Content starts
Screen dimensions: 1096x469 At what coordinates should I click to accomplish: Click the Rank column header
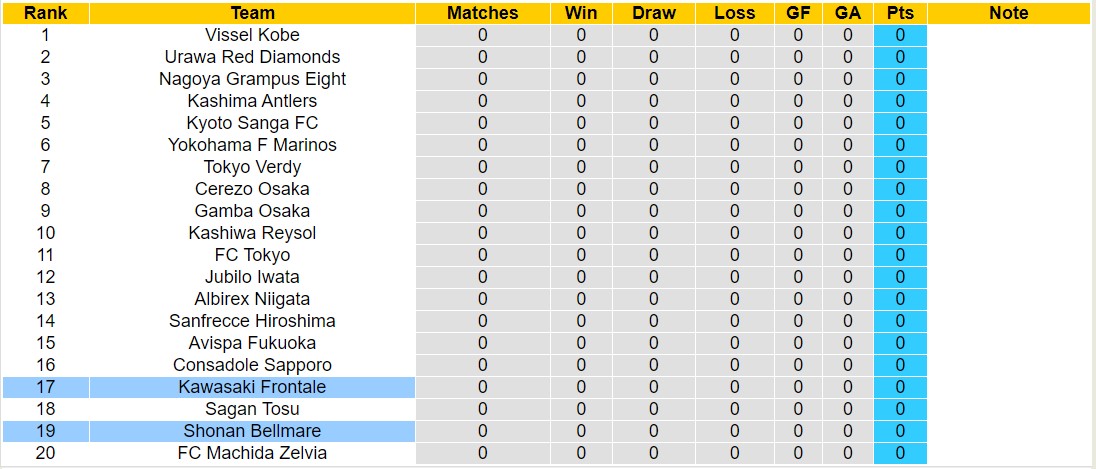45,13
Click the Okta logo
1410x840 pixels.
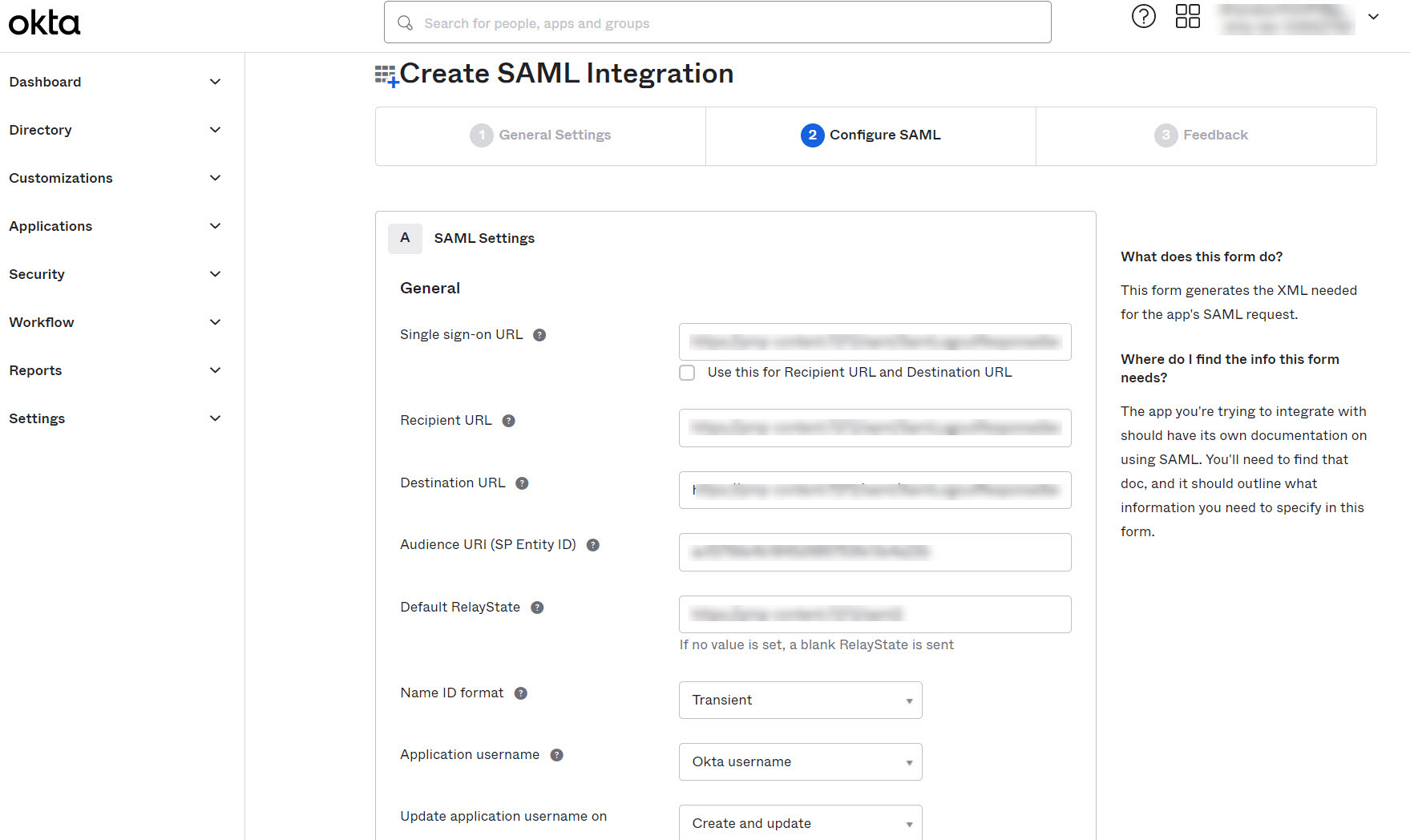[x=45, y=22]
Content ends
▶ [ACTIVITY]: Pictures are to be left out; set down everything else in the records exactly.

▶ [WRITTEN ANSWER]:
Screen dimensions: 1096x469 At what coordinates should I click to accomplish: Click the Rank column header
45,13
Click the Okta logo
1410x840 pixels.
[x=45, y=22]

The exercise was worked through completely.